In connection with these adjustments and the reduction to estimated revenues, the Company recognized a loss of approximately $(29.9) million during the second quarter of 2007 on its Pemex contracts. This includes provisions for a total loss of $(2.9) million on its first Pemex contract as of June 30, 2007. The Company's second and significantly larger contract remains profitable.
The Company's domestic revenues and gross profit for the second quarter of 2007 reflect the work which began in May 2007 on its significant project in the Northeastern U.S. to lay and bury 16 miles of 24" trunk line, two 18" lateral lines and associated tie-ins and to test the pipelines. These pipelines will service the Northeast Gateway Deepwater Port being constructed offshore Massachusetts with project completion expected in November 2007. However, the domestic geographic segment also reflects the more moderate levels of marine construction activity in the U.S. Gulf of Mexico under both fixed price and day-rate contracts. In 2006, work was performed under day-rate contracts that provided higher margins on the unprecedented amount of emergency hurricane-related repair work in the U.S. Gulf of Mexico.
For its West Africa geographic segment, the Company performed repair work on a large section of the West Africa Gas Pipeline that was damaged by a third party vessel during the first quarter of 2007. The extra work for this repair was recorded at no profit during the second quarter of 2007. Work also continues on the final phases of the shore approaches in Ghana under the original contract.
In the Company's Southeast Asia/Mediterranean geographic segment, the Sea Horizon was 100% utilized on a charter offshore Malaysia during the second quarter of 2007, which is expected to last through November 2007. The Sea Horizon was re-deployed to Southeast Asia during the second quarter of 2006.
Horizon Offshore's President and Chief Executive Officer, David W. Sharp stated, "Our results on the Pemex projects were negatively impacted by several disparate events that are not unusual in the marine construction industry, such as adverse weather conditions and equipment failures, as well as continuing problems we have experienced with diving subcontractor performance, all leading to delays in meeting contract schedules. Unfortunately, the cumulative effect of these risks all occurring in the second quarter of 2007 resulted in a net loss from operations. However, after addressing the effect of these events during the second quarter, we will maintain our focus on the completion of our Pemex projects and the collection of contractual amounts due us from Pemex." Mr. Sharp continued, "We had a backlog of approximately $200 million at the end of the second quarter, and we expect 2007 to be a very profitable year. We anticipate that our work on the Northeast Gateway project will be a significant component of our profitability for the remainder of 2007."

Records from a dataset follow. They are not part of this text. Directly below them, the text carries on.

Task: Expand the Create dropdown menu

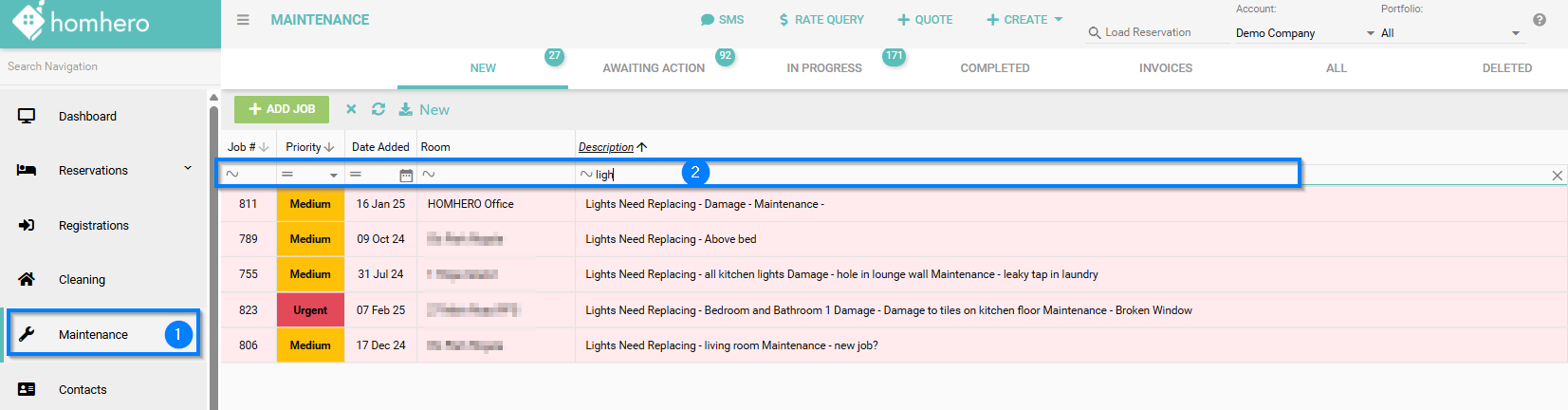Action: [x=1024, y=20]
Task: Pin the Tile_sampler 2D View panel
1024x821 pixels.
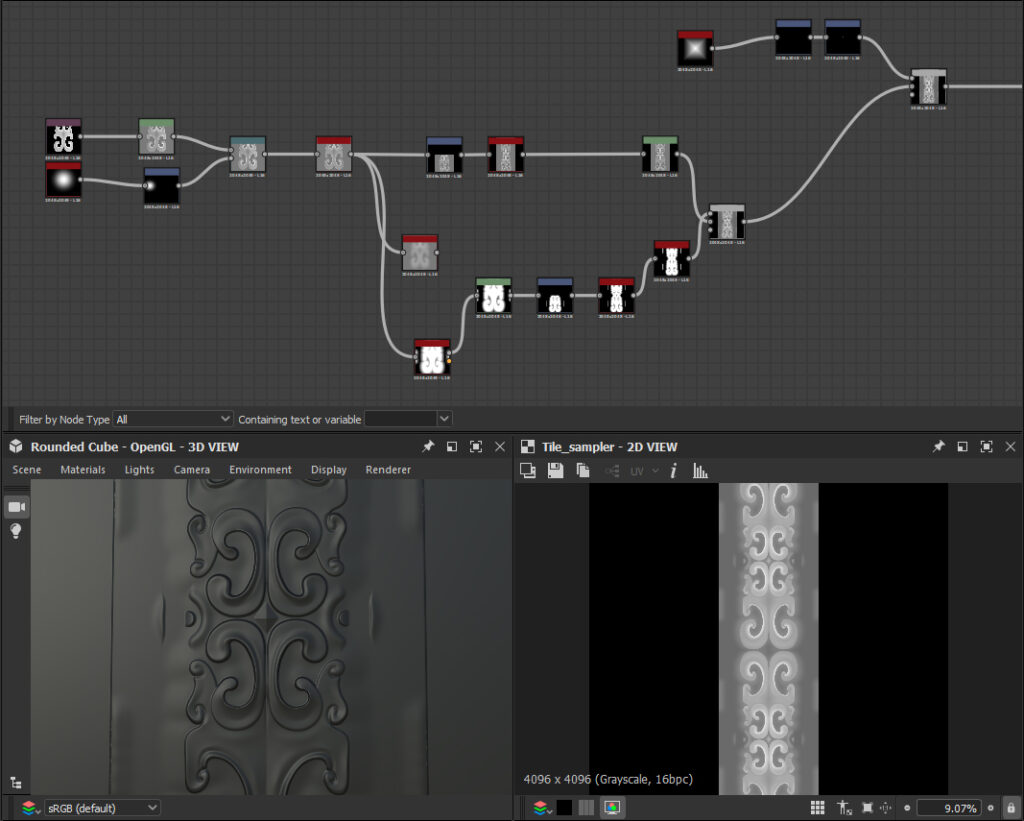Action: point(938,447)
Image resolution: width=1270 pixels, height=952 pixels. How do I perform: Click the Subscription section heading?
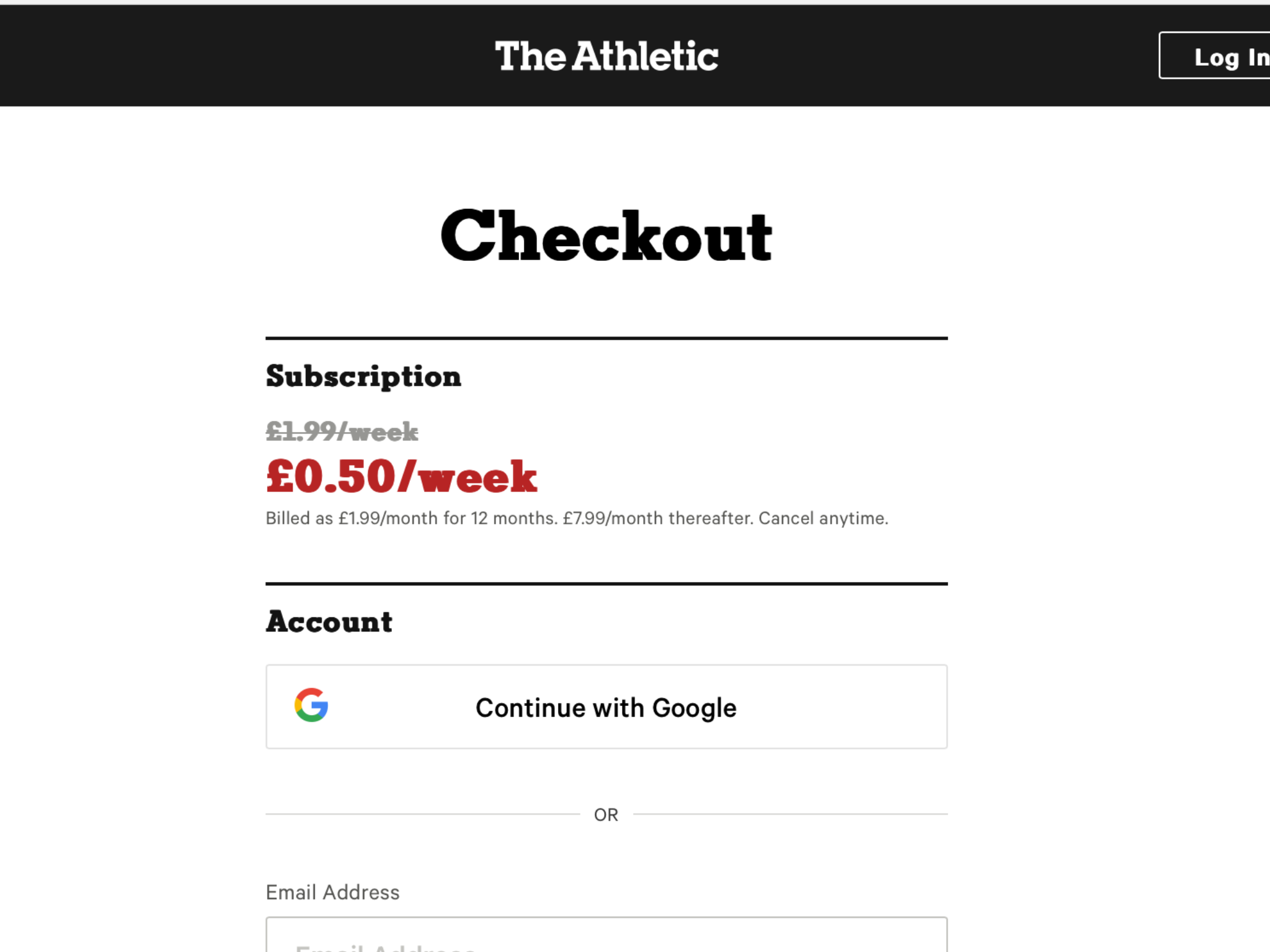click(x=363, y=376)
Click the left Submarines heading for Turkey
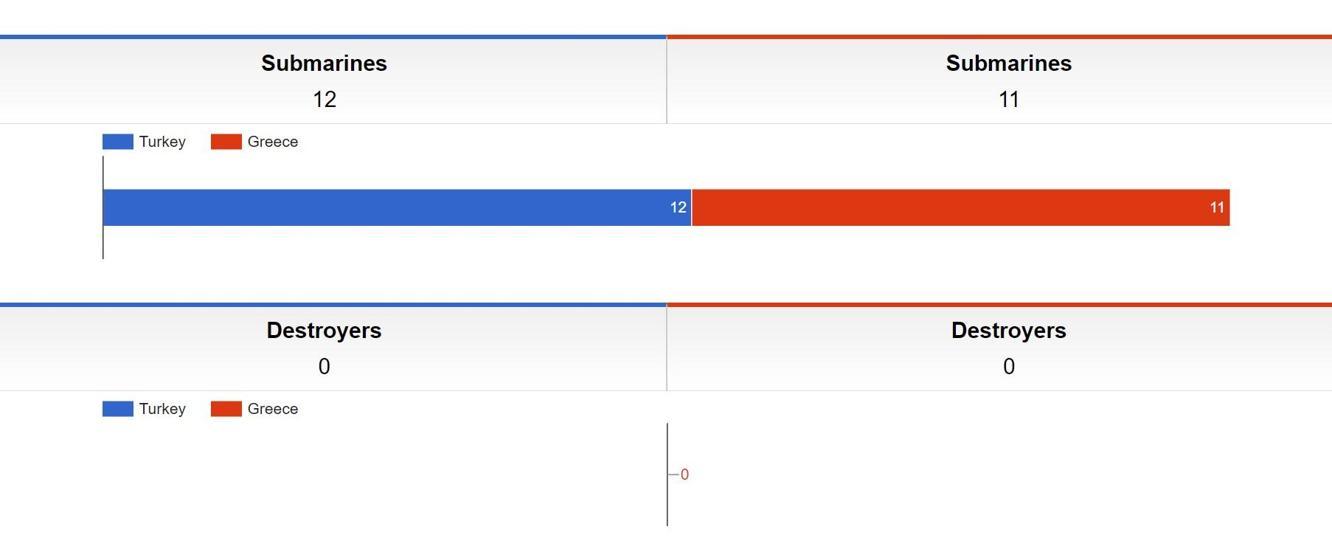Viewport: 1332px width, 555px height. click(x=324, y=63)
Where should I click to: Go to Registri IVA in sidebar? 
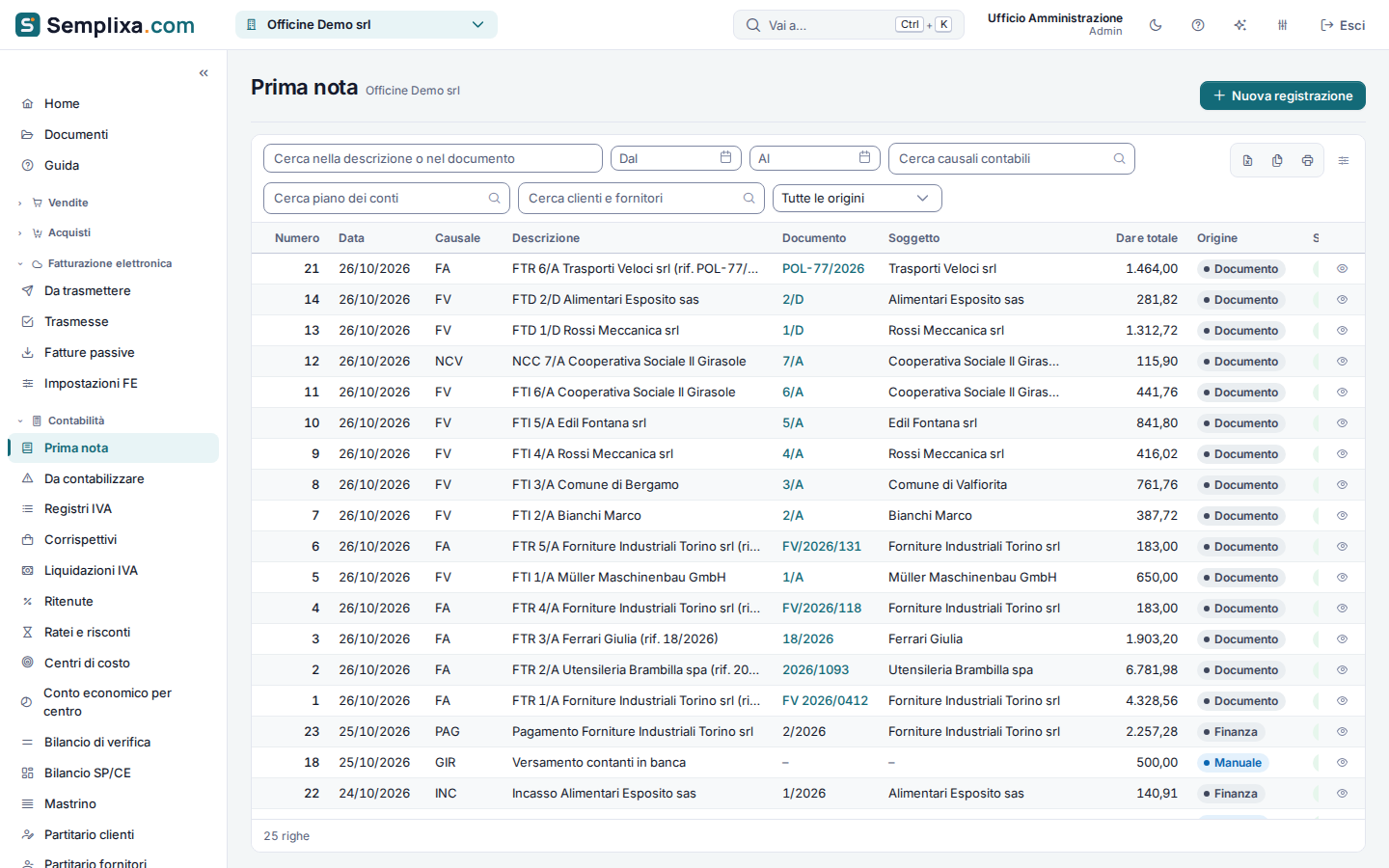point(77,509)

On June 11, 2007, the Company entered into a definitive agreement (the "Merger Agreement") with Cal Dive International, Inc. ("Cal Dive") under which Horizon has agreed to merge into Cal Dive Acquisition LLC, a wholly-owned subsidiary of Cal Dive, in exchange for cash and common stock of Cal Dive. As a result, Horizon will become a wholly-owned subsidiary of Cal Dive. Under the terms of the Merger Agreement, Horizon stockholders will receive 0.625 shares of Cal Dive common stock and $9.25 in cash for each share of Horizon common stock outstanding, plus additional cash for any fractional share.
The Company also announced that while the Merger Agreement included a "go-shop" provision that allowed Horizon, until July 27, 2007, to actively solicit alternative acquisition proposals from third parties, the Company had not received a superior proposal. It therefore expects to conclude the merger with Cal Dive in the fourth quarter of 2007.
The Company is also updating its full year 2007 financial guidance and revising expected net income, diluted earnings per share and adjusted EBITDA downward as a result of the losses on its Pemex projects during the second quarter of 2007. The Company did not revise its expected revenues for the full year of 2007. The Company expects net income to be between $32 million and $40 million, diluted earnings per share to be between $0.98 and $1.22, and adjusted EBITDA to be between $81 million and $94 million. The Company previously provided full year 2007 financial guidance of revenues between $440 million and $485 million, net income between $41 million and $54 million, diluted earnings per share between $1.27 and $1.67, and adjusted EBITDA between $90 million and $110 million.